Laguna Beach, South Coast Water District and other agencies sue Moulton Niguel Water District over treatment plant bills
The city of Laguna Beach and South Coast Water District are among multiple agencies that sued the Moulton Niguel Water District, alleging the latter failed to pay more than $755,000 in bills for infrastructure projects of a wastewater treatment facility in Aliso Canyon.
The complaint, filed May 30 in Orange County Superior Court, includes Emerald Bay Service District and the 10-member South Orange County Wastewater Authority as plaintiffs. It claims Moulton Niguel violated contractual agreements as an authority member and as one of four agencies that shares ownership of the coastal treatment plant.
The suit alleges Moulton Niguel owes $755,871, retroactive to last July. This amount covers Moulton Niguel’s 30% share of costs to repair and maintain the coastal treatment plant, which treats 6.7 million gallons of raw sewage per day, the suit said.
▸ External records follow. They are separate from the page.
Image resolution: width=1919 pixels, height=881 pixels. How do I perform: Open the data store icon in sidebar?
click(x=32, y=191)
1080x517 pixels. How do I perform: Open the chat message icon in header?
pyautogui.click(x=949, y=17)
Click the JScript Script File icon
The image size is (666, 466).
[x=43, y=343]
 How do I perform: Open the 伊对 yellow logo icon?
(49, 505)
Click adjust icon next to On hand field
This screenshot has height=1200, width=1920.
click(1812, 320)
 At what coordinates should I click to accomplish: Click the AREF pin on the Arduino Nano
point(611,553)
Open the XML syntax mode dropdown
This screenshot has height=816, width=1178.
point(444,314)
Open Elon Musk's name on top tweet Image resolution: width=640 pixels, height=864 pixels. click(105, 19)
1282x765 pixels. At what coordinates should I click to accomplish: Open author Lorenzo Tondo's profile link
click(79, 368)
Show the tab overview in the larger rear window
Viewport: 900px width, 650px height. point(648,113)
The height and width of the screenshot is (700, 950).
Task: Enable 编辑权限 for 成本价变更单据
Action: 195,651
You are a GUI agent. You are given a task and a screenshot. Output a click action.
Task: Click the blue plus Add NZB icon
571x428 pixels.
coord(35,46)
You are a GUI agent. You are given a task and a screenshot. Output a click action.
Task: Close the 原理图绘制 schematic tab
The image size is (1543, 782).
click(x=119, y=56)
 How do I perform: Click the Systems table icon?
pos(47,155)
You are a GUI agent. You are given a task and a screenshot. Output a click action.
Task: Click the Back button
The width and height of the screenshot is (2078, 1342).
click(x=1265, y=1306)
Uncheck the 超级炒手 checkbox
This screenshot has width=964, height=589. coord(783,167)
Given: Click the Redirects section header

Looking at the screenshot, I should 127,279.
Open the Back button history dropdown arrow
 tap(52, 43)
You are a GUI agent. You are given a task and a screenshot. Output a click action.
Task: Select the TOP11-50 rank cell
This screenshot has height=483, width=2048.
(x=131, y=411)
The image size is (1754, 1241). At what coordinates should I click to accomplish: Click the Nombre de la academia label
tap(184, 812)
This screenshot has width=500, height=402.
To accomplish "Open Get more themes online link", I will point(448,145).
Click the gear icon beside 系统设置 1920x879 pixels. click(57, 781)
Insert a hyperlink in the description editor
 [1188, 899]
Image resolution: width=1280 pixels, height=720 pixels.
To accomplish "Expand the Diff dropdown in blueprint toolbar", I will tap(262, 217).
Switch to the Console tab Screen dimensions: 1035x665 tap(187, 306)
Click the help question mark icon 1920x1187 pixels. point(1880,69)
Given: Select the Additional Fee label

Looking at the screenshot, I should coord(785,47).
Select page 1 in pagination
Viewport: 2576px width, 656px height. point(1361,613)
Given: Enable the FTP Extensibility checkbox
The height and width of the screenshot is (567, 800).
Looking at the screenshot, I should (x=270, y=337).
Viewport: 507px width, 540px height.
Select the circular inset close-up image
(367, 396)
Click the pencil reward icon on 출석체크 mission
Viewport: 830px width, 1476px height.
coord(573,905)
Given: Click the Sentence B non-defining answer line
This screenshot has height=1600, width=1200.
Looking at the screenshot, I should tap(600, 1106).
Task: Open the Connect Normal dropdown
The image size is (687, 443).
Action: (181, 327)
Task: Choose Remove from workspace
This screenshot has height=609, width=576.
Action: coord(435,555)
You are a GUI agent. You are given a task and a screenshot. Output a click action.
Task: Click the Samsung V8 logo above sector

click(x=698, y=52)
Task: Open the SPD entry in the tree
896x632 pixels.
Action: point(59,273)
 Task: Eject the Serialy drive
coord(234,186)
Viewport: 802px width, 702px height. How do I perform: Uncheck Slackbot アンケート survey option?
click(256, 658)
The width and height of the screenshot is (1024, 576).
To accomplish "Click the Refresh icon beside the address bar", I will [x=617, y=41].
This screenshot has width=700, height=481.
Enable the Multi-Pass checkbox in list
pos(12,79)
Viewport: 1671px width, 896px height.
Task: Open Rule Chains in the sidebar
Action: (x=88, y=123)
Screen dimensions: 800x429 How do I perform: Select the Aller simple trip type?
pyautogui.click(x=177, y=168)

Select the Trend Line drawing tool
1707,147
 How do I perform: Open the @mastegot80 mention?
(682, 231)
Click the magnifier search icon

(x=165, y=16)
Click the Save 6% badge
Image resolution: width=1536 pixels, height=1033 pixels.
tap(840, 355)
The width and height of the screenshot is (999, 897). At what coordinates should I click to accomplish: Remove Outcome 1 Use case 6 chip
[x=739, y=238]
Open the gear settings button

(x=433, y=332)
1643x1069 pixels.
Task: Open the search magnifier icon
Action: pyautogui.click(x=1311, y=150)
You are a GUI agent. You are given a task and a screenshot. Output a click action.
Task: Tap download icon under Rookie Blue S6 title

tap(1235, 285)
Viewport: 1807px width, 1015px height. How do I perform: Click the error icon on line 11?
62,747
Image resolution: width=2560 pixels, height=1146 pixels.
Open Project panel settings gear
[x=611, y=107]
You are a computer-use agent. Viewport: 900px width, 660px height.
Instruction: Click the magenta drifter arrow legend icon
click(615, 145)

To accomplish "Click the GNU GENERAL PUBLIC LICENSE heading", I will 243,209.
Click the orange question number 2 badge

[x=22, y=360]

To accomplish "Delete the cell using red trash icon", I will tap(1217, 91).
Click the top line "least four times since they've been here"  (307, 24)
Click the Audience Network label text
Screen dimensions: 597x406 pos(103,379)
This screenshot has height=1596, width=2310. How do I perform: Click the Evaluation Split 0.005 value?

Without Moulton Niguel’s portion, “several pending repair and maintenance actions necessary for the safe, future operation of the CTP have been delayed, or soon will be,” the complaint said.
Some of the projects, which include replacing aging electrical equipment and repairing a pipeline that distills solids from the sewage for further treatment, have been on hold for more than a decade, Laguna Beach city manager John Pietig said in a phone interview.
“If the pipeline breaks, it could spill in the regional park, it could make its way to Aliso Beach Park,” Pietig said.
Moulton Niguel, which serves customers in Aliso Viejo, Mission Viejo, Laguna Hills, Laguna Niguel and Dana Point, has not sent wastewater to the plant “in years” and is looking to divest itself of its ownership stake, assistant general manager Matt Collings said.
Collings cited a section of the SOCWA joint powers agreement, which says that any project constructed or “acquired” must have unanimous consent of every member agency.
“To fund improvements in a plant that we don’t use does not benefit our taxpayers and ratepayers,” Collings said, adding that Moulton has continued to pay general, operations and maintenance funds.
The suit said the joint powers agreement mandates Moulton Niguel to “fully perform all of its obligations” including payment of operations and maintenance costs for the CTP in proportion to its ownership capacity including necessary capital improvements and repairs.
Laguna Beach has a 38% ownership stake in the coastal treatment plant while South Coast has 30%, Moulton Niguel has 29% and Emerald Bay Service District has 3%, according to the complaint.
Pietig is concerned about the possible added financial burden placed on Laguna Beach residents if Moulton Niguel does not pay its bills.
“We’re willing to meet with them and figure out a certain way for them to get out of the agreement, as long as [Moulton’s costs] are not passed on to the ratepayers of Laguna Beach,” Pietig said.
“These conversations could have happened a year ago,” Collings said. “I’m disappointed the other agencies are resorting to a lawsuit.”
Laguna Beach, South Coast and Emerald Bay called two public meetings to discuss the matter with Moulton Niguel, the last on May 12.